The second basket includes issues crucial to Wisconsin’s clean government tradition — the gradual return of fair play and integrity. That includes blocking the kind of extreme partisan gerrymandering that has made Wisconsin infamous nationally, reversing race-tinged voter suppression efforts and instead pursuing measures to make it easier to vote, exploring restrictions on campaign contributions, reversing curbs enacted to protect politicians from Joe Doe probes, stopping the pay-for-play pipeline of corporate polluters and other donors who have dictated state policy, and reversing a trend of deepening patronage in state bureaucracy.
A third basket includes areas of gigantic but under-advertised opportunity for Evers to act unilaterally.
Look, Walker and Republicans have gutted the Department of Natural Resources. A strong cabinet secretary should act within existing law to stretch interpretations that prioritize science over campaign contributions. Groundwater permitting, climate change and chronic wasting disease all need sharpened focus and could advance with science-based administrative leadership.
Elsewhere, Evers, whose core personal brand is education, can help bring an end to the era of using the University of Wisconsin System as political punching bag, routinely underfunded and micromanaged. Research needs more budget support. The apocalyptic fear — that some future Madison chancellor would be a meet-a-payroll business type eager to turn globally renowned UW-Madison into a big trade school — is allayed.

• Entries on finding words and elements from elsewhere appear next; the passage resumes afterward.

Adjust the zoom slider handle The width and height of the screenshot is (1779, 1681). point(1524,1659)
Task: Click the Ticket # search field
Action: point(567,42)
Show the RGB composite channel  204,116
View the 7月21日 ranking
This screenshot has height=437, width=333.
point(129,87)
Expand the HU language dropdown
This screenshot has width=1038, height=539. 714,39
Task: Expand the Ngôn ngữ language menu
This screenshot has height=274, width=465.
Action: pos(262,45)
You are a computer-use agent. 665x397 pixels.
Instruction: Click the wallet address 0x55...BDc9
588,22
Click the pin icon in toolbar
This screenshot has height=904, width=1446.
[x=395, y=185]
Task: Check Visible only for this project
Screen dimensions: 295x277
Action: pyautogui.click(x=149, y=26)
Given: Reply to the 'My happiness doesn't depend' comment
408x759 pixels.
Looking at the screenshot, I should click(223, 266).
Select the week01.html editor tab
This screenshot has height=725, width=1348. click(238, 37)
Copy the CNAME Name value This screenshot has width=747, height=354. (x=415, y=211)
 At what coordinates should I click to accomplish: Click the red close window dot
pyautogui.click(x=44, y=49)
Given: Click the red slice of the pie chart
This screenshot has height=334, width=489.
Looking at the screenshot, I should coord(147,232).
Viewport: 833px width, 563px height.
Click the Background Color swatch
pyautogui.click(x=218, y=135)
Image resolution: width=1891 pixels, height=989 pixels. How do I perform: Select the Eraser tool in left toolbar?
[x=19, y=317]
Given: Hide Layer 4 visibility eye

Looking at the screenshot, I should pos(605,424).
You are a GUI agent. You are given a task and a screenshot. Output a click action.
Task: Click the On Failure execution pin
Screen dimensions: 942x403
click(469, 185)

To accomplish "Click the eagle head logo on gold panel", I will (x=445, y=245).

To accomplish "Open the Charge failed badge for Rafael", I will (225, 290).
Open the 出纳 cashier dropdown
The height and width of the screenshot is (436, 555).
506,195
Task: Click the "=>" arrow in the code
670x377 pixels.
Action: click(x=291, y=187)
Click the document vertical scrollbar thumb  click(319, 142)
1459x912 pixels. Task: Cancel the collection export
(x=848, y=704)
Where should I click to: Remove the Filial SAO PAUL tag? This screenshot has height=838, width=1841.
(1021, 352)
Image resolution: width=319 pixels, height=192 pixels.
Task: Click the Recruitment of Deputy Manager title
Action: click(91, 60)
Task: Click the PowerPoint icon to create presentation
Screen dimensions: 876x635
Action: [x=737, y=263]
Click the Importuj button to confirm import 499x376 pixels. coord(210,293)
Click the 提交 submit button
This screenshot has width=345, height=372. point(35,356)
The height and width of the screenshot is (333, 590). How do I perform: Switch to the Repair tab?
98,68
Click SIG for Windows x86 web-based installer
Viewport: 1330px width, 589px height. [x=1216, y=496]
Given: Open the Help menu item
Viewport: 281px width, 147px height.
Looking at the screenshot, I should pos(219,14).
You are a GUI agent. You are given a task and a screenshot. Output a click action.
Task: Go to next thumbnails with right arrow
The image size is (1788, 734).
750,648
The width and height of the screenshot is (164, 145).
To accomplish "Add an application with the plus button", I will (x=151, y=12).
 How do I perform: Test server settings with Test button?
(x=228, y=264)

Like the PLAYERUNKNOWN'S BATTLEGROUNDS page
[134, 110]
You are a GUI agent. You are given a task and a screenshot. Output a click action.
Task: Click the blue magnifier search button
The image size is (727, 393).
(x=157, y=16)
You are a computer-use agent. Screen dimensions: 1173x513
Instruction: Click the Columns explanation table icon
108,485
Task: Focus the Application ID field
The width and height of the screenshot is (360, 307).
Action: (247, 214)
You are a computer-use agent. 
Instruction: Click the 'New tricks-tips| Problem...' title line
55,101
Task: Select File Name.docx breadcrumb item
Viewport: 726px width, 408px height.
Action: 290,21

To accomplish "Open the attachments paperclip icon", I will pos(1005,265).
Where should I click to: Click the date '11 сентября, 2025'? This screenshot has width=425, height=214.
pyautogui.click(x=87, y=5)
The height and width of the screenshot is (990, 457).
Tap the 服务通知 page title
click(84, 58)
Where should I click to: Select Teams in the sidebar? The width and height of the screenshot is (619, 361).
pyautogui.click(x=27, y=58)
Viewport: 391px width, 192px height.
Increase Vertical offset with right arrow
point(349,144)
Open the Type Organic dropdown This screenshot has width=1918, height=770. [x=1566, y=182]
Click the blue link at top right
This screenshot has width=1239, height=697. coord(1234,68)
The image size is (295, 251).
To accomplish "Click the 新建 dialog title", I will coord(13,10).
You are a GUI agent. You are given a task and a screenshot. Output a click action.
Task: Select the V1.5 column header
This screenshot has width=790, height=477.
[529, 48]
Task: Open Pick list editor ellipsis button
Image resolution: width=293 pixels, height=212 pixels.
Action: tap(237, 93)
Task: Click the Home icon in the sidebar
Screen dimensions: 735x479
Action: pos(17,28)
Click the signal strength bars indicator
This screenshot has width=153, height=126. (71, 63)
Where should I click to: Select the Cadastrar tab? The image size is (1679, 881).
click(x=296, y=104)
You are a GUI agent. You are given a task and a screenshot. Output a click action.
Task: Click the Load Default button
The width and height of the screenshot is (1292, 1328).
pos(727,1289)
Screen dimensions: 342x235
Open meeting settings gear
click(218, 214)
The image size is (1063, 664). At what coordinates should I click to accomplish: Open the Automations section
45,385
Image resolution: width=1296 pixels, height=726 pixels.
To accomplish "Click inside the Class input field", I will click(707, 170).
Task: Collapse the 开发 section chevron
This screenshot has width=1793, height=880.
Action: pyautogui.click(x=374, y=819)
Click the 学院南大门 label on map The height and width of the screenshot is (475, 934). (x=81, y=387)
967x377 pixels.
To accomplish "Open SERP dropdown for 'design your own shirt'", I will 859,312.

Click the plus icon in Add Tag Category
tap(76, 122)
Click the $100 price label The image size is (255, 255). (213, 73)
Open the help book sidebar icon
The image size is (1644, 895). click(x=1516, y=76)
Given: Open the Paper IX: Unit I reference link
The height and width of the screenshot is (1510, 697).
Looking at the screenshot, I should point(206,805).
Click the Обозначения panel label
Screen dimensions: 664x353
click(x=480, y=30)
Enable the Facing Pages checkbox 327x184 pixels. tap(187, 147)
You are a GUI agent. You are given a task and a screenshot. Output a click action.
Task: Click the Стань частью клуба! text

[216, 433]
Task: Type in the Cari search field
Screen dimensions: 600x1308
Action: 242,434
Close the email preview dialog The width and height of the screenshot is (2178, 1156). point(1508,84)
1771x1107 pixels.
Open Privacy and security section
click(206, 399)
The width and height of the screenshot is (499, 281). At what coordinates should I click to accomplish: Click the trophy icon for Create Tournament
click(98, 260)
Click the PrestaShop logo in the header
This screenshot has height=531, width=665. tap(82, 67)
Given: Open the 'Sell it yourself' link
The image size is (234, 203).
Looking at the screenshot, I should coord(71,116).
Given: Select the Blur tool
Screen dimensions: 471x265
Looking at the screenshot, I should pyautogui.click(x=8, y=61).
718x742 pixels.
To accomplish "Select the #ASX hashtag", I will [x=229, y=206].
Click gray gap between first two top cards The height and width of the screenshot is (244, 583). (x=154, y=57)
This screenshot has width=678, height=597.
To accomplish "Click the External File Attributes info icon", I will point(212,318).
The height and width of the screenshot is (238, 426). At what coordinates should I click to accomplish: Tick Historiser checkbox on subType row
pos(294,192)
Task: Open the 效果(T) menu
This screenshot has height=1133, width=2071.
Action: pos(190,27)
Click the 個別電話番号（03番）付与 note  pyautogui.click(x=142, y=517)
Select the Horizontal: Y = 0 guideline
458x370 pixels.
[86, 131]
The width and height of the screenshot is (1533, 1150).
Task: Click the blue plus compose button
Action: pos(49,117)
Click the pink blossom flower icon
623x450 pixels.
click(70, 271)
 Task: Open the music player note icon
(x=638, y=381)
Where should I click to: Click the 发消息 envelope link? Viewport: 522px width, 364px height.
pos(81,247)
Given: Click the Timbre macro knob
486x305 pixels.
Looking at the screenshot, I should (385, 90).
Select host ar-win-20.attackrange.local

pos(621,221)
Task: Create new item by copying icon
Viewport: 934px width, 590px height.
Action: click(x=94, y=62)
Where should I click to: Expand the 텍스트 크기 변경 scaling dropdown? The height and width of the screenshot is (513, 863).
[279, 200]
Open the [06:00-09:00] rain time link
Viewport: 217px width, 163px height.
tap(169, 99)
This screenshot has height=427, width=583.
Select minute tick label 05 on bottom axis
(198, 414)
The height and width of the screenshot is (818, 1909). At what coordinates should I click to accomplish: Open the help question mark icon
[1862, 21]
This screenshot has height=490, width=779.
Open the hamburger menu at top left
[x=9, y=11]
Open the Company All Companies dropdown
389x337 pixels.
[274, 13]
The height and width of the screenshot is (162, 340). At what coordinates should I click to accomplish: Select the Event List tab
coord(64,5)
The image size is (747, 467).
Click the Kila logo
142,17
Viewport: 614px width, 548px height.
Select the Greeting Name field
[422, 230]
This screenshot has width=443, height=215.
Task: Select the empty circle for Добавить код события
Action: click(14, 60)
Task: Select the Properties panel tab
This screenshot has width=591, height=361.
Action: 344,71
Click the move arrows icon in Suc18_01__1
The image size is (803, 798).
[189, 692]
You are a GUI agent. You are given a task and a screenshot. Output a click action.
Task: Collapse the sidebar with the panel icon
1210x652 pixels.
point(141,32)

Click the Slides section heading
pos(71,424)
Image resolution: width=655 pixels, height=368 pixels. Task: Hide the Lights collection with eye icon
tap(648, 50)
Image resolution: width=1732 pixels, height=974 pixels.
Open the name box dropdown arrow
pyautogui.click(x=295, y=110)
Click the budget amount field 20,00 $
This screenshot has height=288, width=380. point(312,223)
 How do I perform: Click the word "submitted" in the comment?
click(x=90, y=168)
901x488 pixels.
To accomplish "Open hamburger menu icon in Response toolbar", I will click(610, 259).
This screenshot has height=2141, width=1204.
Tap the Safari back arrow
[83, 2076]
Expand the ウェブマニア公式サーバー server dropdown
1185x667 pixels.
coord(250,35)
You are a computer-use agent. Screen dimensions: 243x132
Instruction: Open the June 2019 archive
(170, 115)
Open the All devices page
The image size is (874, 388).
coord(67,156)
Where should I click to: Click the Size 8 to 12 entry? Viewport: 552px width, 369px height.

One could go on. Evers should name a corrections secretary eager to gradually reduce the state’s excessive prison population while protecting the public. There will almost certainly be more diversity in Evers’ cabinet and a recognition that, yes, black lives actually do matter. The city of Madison will not have its local control further diminished as part of the GOP vendetta against this hotbed of political foes.
Large corporate donors will no longer have the governor on speed dial and dictate state tax policy. Instead, Evers can emphasize family farms, small businesses and high-tech industries. He can counter the tired narrative that Democrats raise taxes by targeting income-tax relief to the middle class in part by quantifying how the big winners under Walker were those already at the top.
When one ponders the importance of the Evers and Baldwin victories to helping truly making Wisconsin “great again,” it is surreal and almost overwhelming.
Each deserves our deepest admiration — and our thanks.